I am the one who sits quietly in church ahead of time, usually saying my rosary or prayers in peace. I do not arrive at 8:12am expecting to find a seat and then disrupting Mass. I also am always early for Dr. appointments, or arranged time to meet up with friends. If I am late….reach out to find out why.  It’s not in my nature to be late. 

Get Your Joy Back

My word of the year 2015
I have a word that is going to be my “Reflective Word of the Year- 2015”  It is JOY.

Scripture says: “…weeping may last through the night, but JOY comes with the morning.” Psalm 30:5,NIV
When I wake up every morning, I will try to have JOY and usually I do.  I am very joyous for a new day and new adventures.  You can decide to wake up and be JOYful or you can choose to be miserable.  I find the word JOY a lot this time of year. Like the song “JOY to the World”. It usually is tied together with Peace and Love.  Seems only natural for three (holy trinity) attributes to be linked.  God fills my life with JOY but also Peace and Love. I put a smile on my face and choose to live my life as a happy person and try to spread the JOY  Nothing is more satisfying than to make someone else smile.  Why are people negative, grumpy, discouraged, sour  and depressed?  They are ALIVE!  There is life running through their body and it may not be the best body, but it’s a chance to make the most of life.  I love the movie “SCROOGE” with Albert Finney.  Just watched it for the last time this season on New Year’s Day.  The ending where he says, “I will live my life…as if it were my last.” Always shows me that as miserable of a man that he was, he saw the chance to change and begin again.  Such a great story. I choose to live my life as if it were my last. I love life and will keep smiling. 
JOY TO THE WORLD!!

Monday, December 8, 2014

Family makes me wicked happy

There is something about being away from family for both the distance far away and for those no longer here.

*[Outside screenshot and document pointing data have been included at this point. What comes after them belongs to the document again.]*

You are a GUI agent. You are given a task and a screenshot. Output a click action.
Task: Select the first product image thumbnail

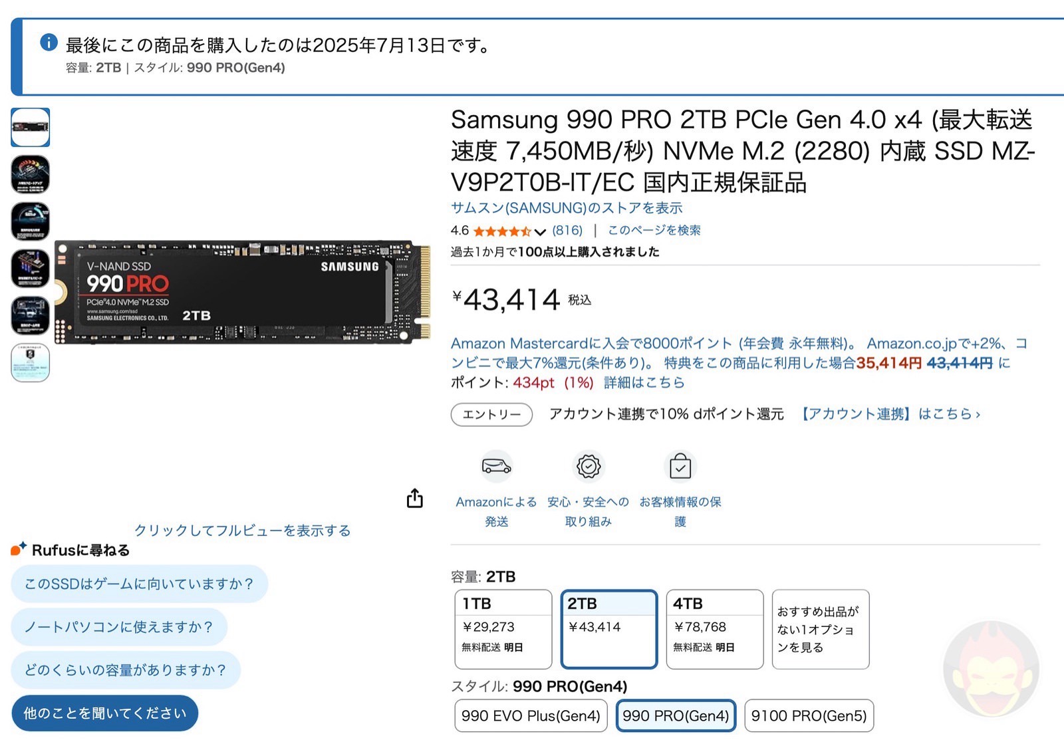pyautogui.click(x=31, y=128)
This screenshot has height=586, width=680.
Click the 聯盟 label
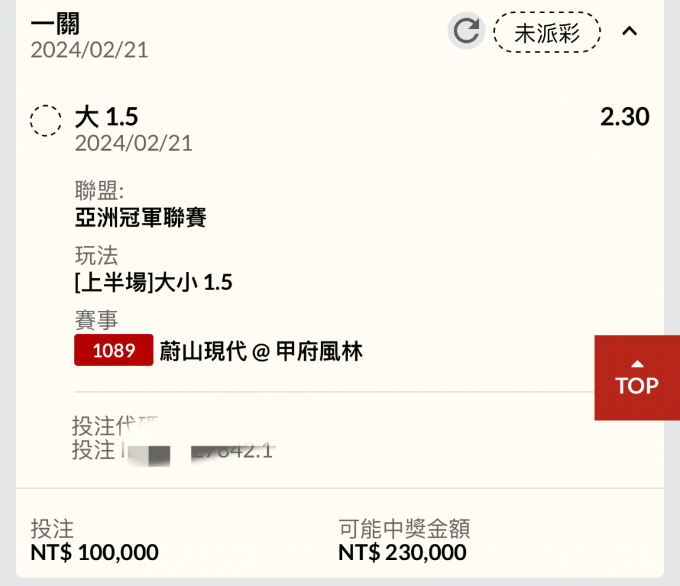[99, 190]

Such a sadness that comes over me for not being home in Massachusetts to see smiles, feel hugs and listen to the laughter. But the great news I will be going home for a visit very soon. Every moment will be cherished until we meet again...
I am so excited to meet my great nephew Gabe, who I only saw in nursery when he was born 4 years ago. And new great nephew Tobias who already brings me big toothy smiles when I see his picture on Facebook. 
Life is too short not to share the love. I am singing "I'll be Home for Christmas" at the top of my lungs. 

Monday, November 3, 2014

Angels All Around

It might of been Halloween with ghost around but it is now November. Not ghosts but Angels.
My Mom's birth month and the month my parents got married in 1955 along with family holiday memories. 
I feel Angels all around me. The simplest things sometimes seem like a whisper from above. I know they are watching over me and I feel their love all around.  Its not easy losing grandparents, parents, brother or nephew but knowing that I have a "team" of heavenly spirits helping guide me along and still sending their love. 
Shes always there saying a little prayer for me...

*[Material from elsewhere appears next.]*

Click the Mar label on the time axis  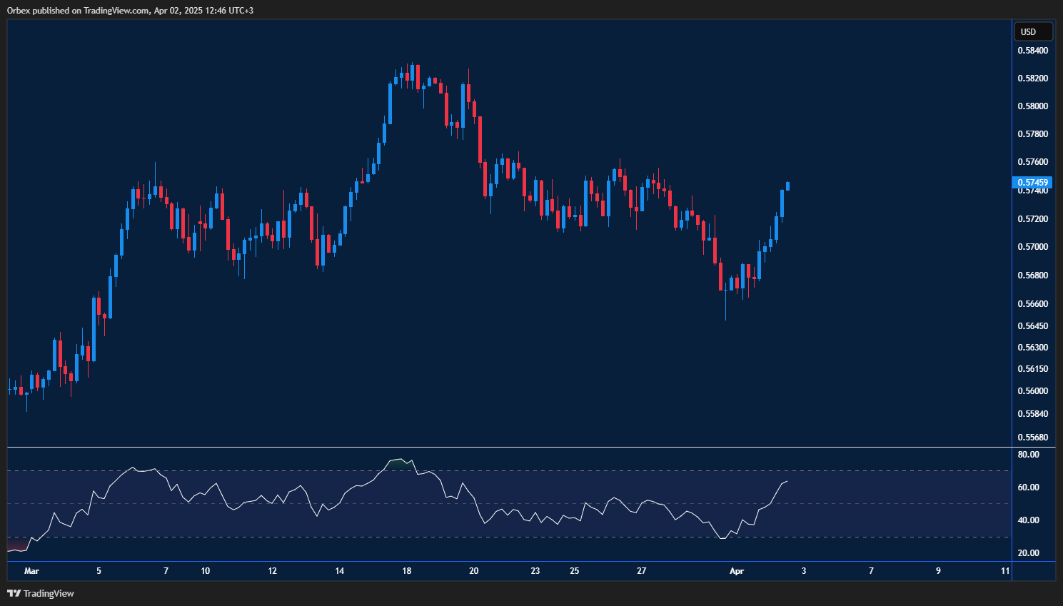tap(31, 571)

Baby Holding and missing my family

Tears come easy to some people. I am one of those people. The feelings I have in my heart are so deep that things touch me and tears begin to flow. Holding a 3 week baby...tears. New mothers at work would bring their newborn bundles of joy in to show everyone. The baby would be passed around to all the gushing coworkers. Inevitably the new mom would ask if I wanted to hold the baby. I would always say no. Two reasons. First, I never wanted to "feel" the baby in my arms. It is a indescribable feeling that when you really want children and then you hold a baby that it is beautiful but there is a hurt inside of "why not me"? The second reason is I don't think passing around a baby among too many people is a good thing. Maybe 2 but 5-8-10 people at such a young age.. That's too much stimulation and anxiety on the baby.
I had tears holding him but I also had big huge smiles.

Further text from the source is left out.